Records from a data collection
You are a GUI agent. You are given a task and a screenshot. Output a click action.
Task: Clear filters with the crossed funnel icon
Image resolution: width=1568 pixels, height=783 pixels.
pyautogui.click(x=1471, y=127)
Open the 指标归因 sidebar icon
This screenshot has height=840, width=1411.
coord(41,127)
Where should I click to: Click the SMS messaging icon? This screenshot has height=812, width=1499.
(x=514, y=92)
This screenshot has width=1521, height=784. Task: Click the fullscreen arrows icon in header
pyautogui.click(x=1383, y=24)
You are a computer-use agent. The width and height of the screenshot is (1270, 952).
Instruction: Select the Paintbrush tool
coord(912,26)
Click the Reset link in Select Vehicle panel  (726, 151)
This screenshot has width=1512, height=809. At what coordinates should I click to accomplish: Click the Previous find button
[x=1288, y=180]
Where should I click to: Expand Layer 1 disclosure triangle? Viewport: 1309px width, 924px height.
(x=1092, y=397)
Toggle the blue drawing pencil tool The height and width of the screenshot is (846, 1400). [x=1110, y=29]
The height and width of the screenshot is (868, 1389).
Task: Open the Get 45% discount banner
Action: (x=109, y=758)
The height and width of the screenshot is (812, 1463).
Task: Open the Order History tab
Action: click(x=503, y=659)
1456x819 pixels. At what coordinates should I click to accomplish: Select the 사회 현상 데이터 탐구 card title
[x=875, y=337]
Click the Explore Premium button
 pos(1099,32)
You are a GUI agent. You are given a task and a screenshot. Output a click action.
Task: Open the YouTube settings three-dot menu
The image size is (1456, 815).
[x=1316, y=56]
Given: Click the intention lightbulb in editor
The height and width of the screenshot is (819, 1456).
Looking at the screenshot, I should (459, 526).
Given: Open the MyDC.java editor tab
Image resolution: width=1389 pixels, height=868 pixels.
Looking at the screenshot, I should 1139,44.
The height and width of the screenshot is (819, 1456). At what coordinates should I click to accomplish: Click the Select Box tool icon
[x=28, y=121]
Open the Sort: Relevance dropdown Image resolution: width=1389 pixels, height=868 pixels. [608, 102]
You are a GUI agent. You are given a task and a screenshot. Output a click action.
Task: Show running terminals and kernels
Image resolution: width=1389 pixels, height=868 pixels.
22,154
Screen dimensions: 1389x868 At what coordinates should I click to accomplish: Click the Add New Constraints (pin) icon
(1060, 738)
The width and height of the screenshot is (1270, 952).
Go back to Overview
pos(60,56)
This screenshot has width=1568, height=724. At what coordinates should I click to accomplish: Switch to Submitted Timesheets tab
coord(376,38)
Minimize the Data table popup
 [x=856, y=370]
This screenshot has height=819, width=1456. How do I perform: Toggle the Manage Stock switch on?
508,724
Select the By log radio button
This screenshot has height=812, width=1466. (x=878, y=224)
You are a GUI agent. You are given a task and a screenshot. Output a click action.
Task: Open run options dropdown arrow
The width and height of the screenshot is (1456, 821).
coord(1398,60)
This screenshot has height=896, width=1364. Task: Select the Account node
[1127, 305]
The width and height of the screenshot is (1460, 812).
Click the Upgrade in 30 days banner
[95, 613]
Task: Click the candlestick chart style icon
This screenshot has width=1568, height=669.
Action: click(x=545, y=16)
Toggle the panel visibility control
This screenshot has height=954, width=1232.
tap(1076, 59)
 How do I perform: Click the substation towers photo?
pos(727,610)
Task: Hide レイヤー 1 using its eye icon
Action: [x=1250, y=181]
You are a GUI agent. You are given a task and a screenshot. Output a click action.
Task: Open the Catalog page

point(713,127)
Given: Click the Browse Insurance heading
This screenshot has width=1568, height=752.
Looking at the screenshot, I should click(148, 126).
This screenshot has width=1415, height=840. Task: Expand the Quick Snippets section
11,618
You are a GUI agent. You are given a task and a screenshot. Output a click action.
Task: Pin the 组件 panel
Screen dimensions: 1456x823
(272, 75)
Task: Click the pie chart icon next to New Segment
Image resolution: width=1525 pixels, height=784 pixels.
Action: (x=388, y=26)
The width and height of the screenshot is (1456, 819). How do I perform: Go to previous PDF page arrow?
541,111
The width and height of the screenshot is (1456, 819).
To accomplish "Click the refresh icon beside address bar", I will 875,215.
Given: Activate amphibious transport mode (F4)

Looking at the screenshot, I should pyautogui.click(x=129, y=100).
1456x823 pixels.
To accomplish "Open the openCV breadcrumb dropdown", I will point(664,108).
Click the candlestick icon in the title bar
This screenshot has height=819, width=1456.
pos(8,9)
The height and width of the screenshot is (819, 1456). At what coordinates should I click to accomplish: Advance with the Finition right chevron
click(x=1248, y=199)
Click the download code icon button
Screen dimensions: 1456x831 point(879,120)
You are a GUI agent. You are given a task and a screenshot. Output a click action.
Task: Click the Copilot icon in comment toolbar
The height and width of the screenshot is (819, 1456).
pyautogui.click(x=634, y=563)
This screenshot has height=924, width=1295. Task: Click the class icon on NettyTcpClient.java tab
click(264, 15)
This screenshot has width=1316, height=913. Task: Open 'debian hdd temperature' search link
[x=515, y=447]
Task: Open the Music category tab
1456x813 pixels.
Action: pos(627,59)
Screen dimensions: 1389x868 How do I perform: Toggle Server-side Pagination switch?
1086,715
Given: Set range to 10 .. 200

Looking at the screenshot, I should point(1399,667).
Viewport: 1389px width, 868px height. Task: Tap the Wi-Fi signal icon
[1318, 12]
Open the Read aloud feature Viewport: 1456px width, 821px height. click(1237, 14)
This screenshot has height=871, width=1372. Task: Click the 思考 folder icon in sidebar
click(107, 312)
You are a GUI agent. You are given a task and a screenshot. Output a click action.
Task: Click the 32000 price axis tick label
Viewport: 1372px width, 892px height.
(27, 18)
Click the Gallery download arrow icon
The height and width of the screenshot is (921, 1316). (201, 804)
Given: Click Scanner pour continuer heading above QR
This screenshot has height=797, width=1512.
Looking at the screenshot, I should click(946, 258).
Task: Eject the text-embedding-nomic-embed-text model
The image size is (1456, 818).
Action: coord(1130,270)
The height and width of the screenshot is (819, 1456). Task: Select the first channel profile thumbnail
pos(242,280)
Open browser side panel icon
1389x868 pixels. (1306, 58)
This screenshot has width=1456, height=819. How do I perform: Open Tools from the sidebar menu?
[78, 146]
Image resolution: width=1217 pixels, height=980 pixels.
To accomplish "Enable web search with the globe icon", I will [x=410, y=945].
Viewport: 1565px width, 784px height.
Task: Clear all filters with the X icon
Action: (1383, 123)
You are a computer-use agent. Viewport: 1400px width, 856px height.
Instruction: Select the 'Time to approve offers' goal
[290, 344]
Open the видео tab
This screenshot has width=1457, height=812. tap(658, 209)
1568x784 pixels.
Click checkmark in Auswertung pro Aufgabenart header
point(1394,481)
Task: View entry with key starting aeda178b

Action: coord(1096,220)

## [Directions]
Return each line from the data where the string "heading" can be found.

## [Result for this exercise]
Given: Click the Browse Insurance heading
Given: Click Scanner pour continuer heading above QR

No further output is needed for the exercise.